Task set:
(A) Answer these questions using the text on the EABS album '2061':
(i) Which record label is releasing '2061'?
(ii) Under whose wisdom and tutelage did 'Discipline of Sun Ra' take listeners on their journey?
(iii) In what year was 'Slavic Spirits' released?
(B) Rewrite the text on the EABS album '2061' from "The last EABS" to "actually return from.", swapping "cosmic" for "celestial".

Extract:
'2061' marks the new album release from Polish ensemble EABS unveiling their fourth album for the prolific Astigmatic Records.
The last EABS album - the sensational 'Discipline of Sun Ra' - saw the Polish collective take listeners on a spiritual and cosmic journey throughout the cosmos under the wisdom and tutelage of Sun Ra. And while, as listeners, 'Discipline of Sun Ra' became an album that transported us from the daily hum drum of our earthbound existence towards these inspired new worlds and perspectives throughout each (repeated) listen, it turns out that the place we would visit through our headphones was a place that EABS didn't actually return from.
EABS have always worn their hearts on their sleeves - be them drawing from 90s hip-hop or typically immersing themselves within Poland's rich history and culture (as evidenced via their first two albums 'Repetitions (Letters to Krzysztof Komeda)', 2017, and 'Slavic Spirits', 2019) - so it's a testament to their continual far-reaching vision that '2061' can place them even further afield, not just geographically, but through time periods that don't see them paying homage but forging ahead into the unexplored.

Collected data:

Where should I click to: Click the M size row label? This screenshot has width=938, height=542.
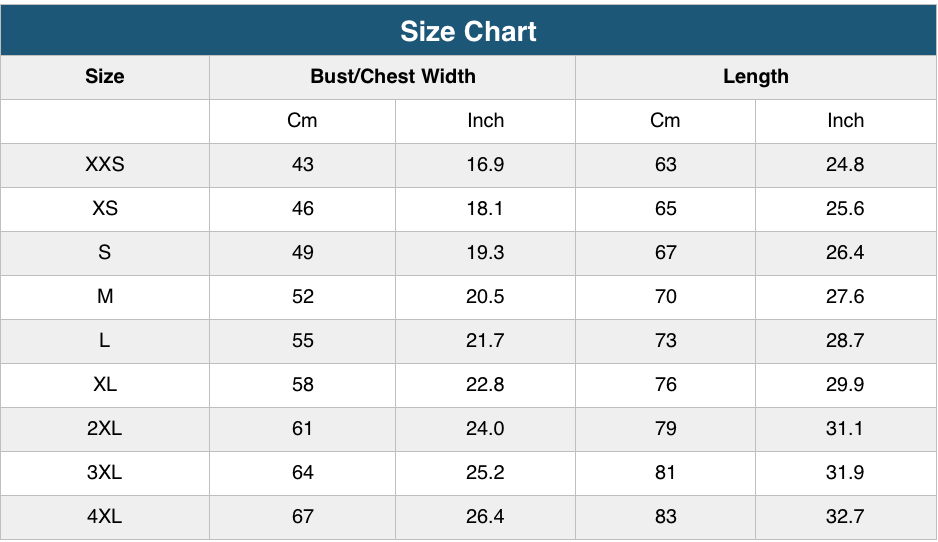pos(105,297)
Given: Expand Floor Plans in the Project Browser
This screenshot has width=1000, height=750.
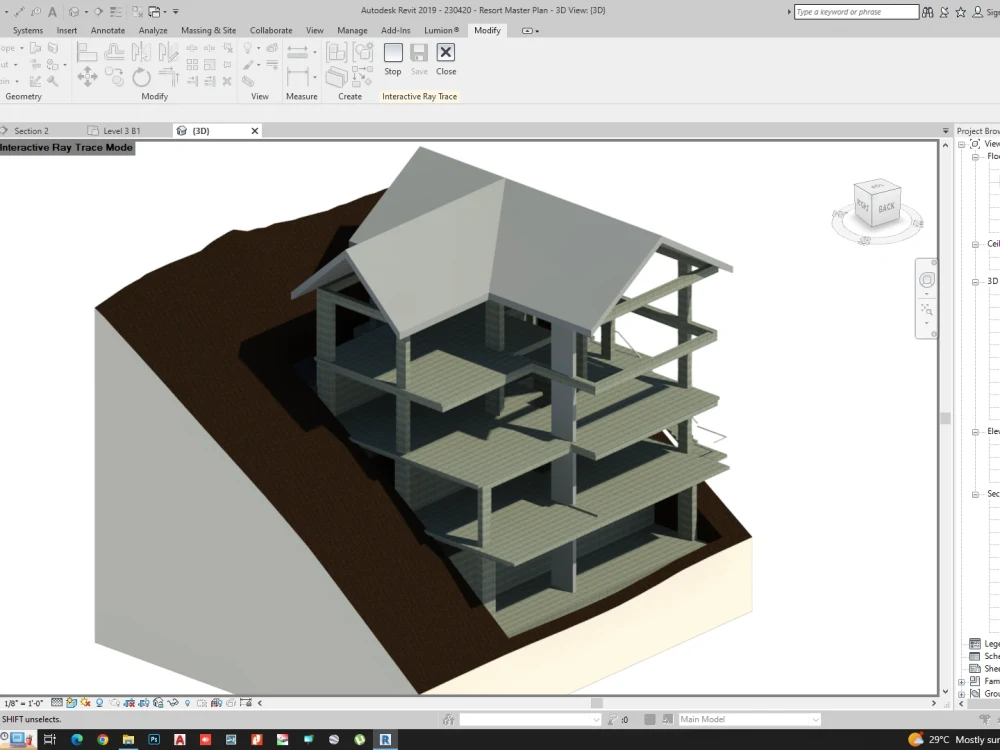Looking at the screenshot, I should [977, 155].
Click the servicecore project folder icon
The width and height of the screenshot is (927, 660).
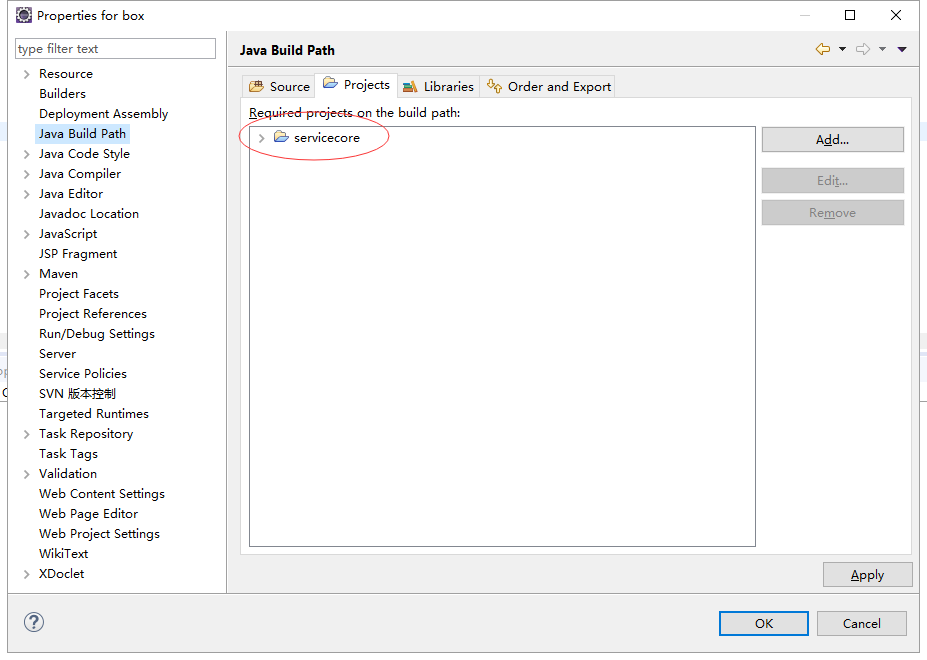tap(281, 137)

Solutions by task:
(A)
(i) Astigmatic Records
(ii) Sun Ra
(iii) 2019

(B)
The last EABS album - the sensational 'Discipline of Sun Ra' - saw the Polish collective take listeners on a spiritual and celestial journey throughout the cosmos under the wisdom and tutelage of Sun Ra. And while, as listeners, 'Discipline of Sun Ra' became an album that transported us from the daily hum drum of our earthbound existence towards these inspired new worlds and perspectives throughout each (repeated) listen, it turns out that the place we would visit through our headphones was a place that EABS didn't actually return from.